From the entries below, copy every line that has the word "Viewport".

Stored data
■ ■ ■
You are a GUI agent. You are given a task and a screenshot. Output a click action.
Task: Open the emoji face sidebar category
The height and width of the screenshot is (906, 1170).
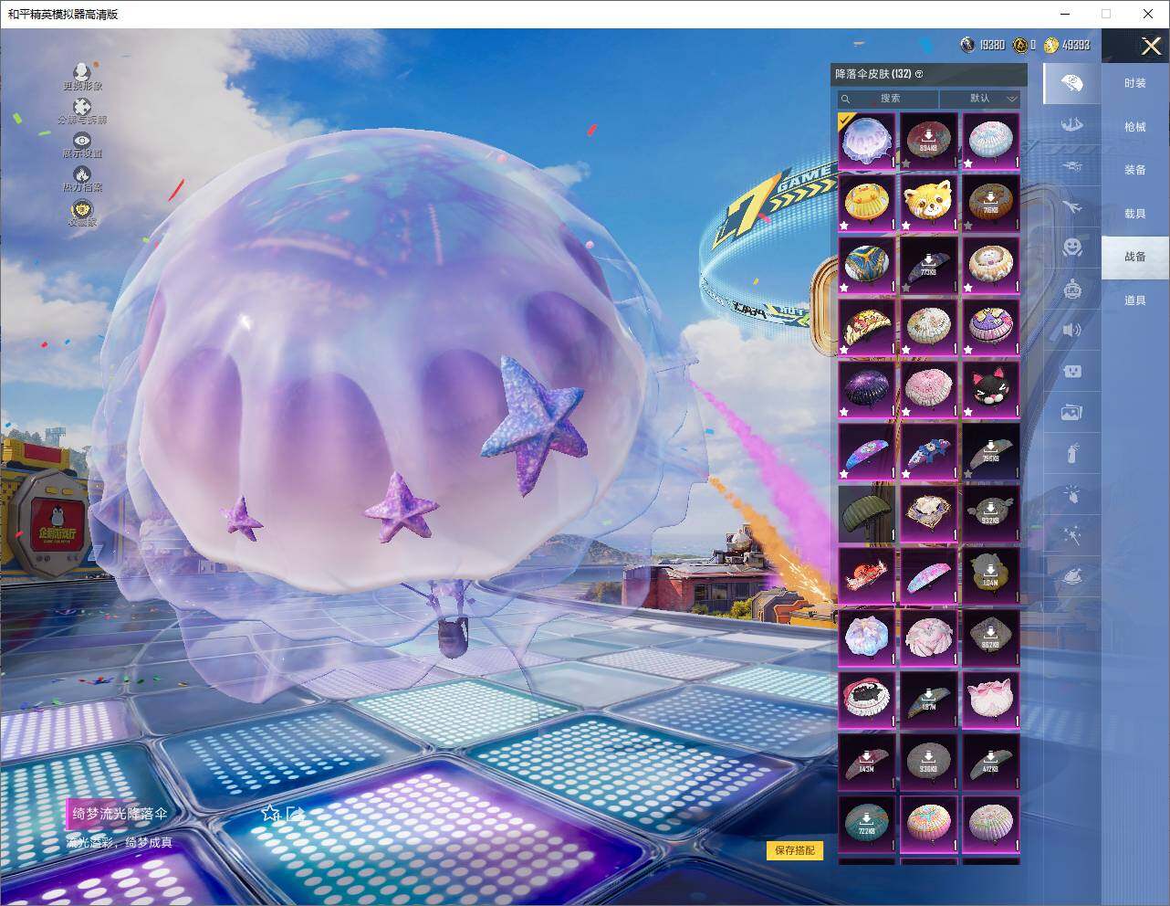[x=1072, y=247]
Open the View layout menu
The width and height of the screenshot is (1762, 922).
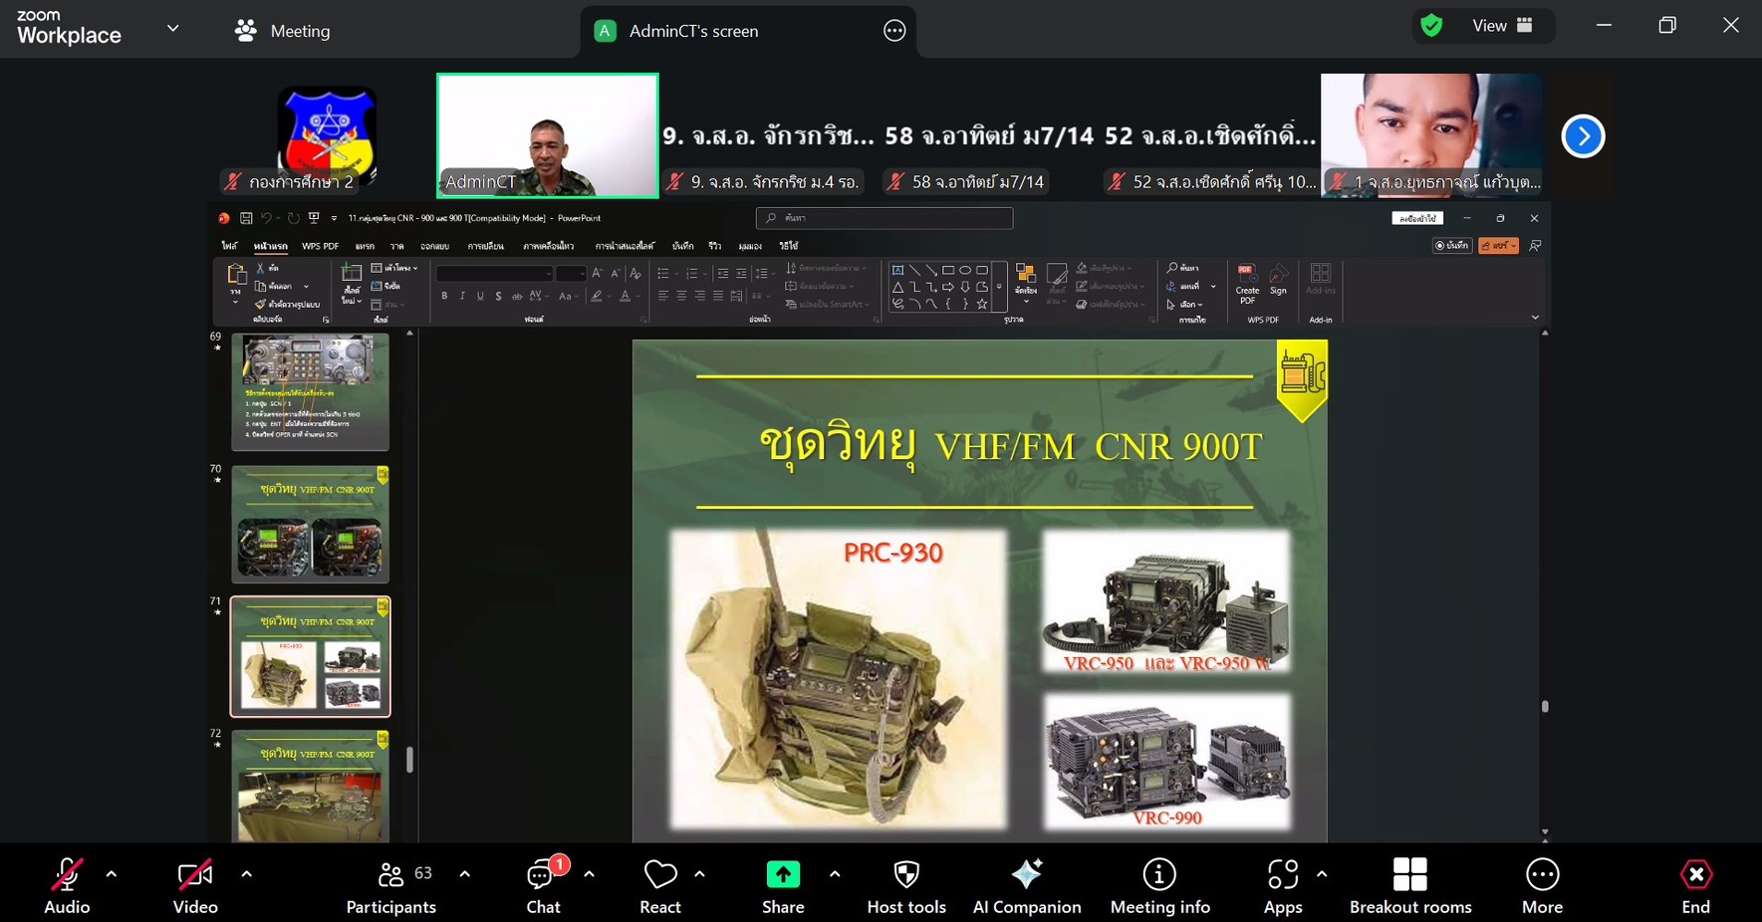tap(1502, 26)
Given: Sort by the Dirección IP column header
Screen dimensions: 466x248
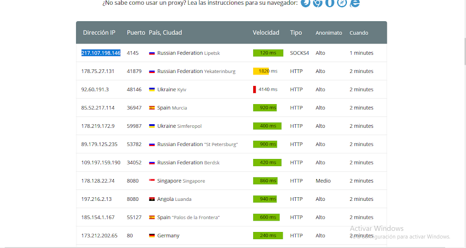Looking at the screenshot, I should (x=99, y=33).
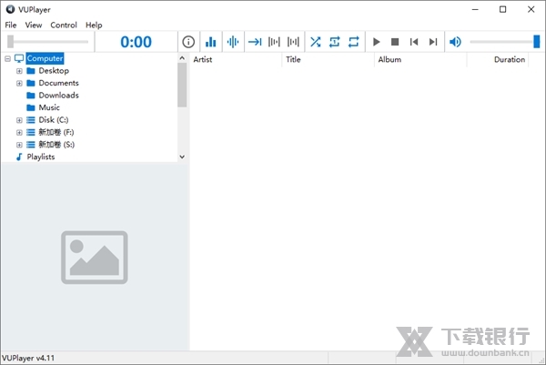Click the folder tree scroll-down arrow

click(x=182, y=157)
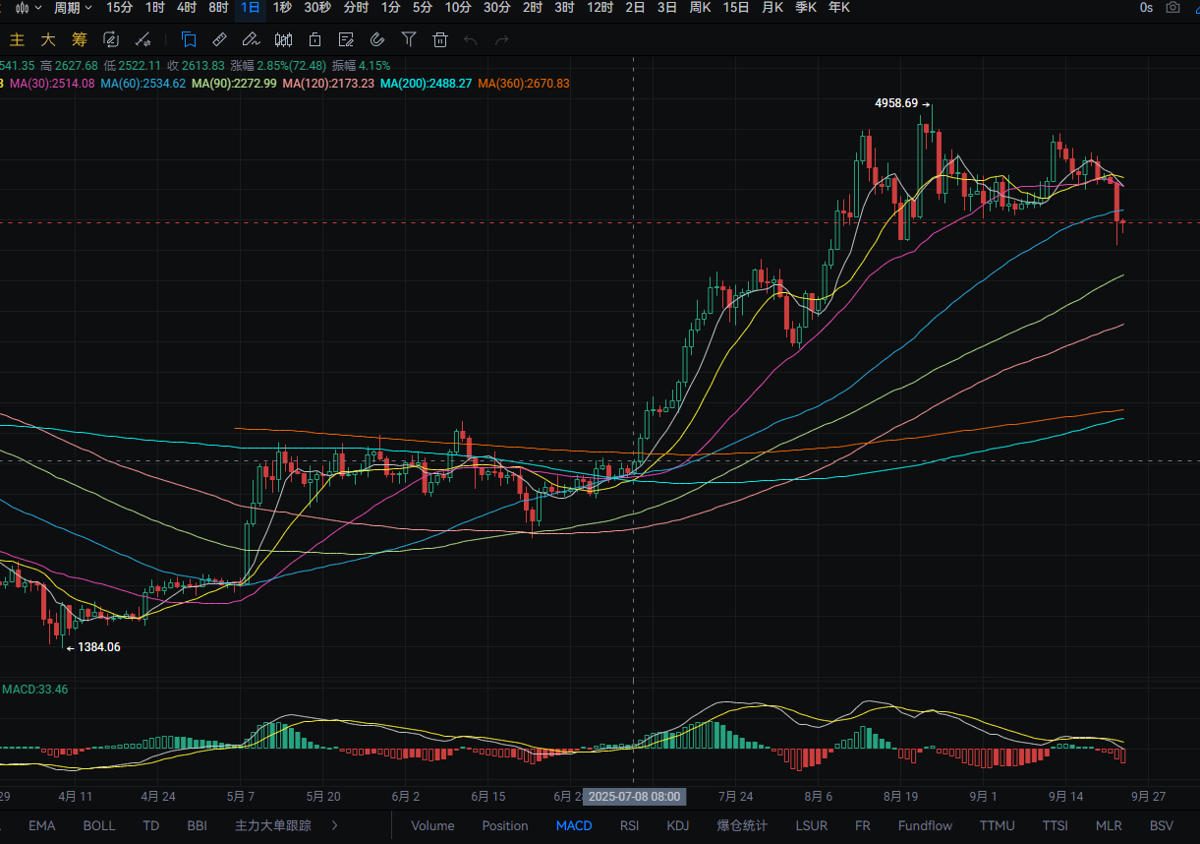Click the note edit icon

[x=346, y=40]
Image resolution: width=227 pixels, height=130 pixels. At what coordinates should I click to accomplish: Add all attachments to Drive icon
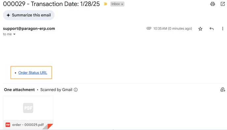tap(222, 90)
■ ■ ■
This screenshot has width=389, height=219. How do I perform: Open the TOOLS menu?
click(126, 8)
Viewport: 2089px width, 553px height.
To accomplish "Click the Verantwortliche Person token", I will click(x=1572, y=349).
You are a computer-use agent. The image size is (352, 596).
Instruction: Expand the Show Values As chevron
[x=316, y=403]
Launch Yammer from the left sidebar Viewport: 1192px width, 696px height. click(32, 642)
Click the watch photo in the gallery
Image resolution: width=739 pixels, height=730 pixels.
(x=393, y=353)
■ ■ ■
_Task output_
Viewport: 2089px width, 553px height.
Launch Yammer from the left sidebar Viewport: 1192px width, 696px height. click(32, 642)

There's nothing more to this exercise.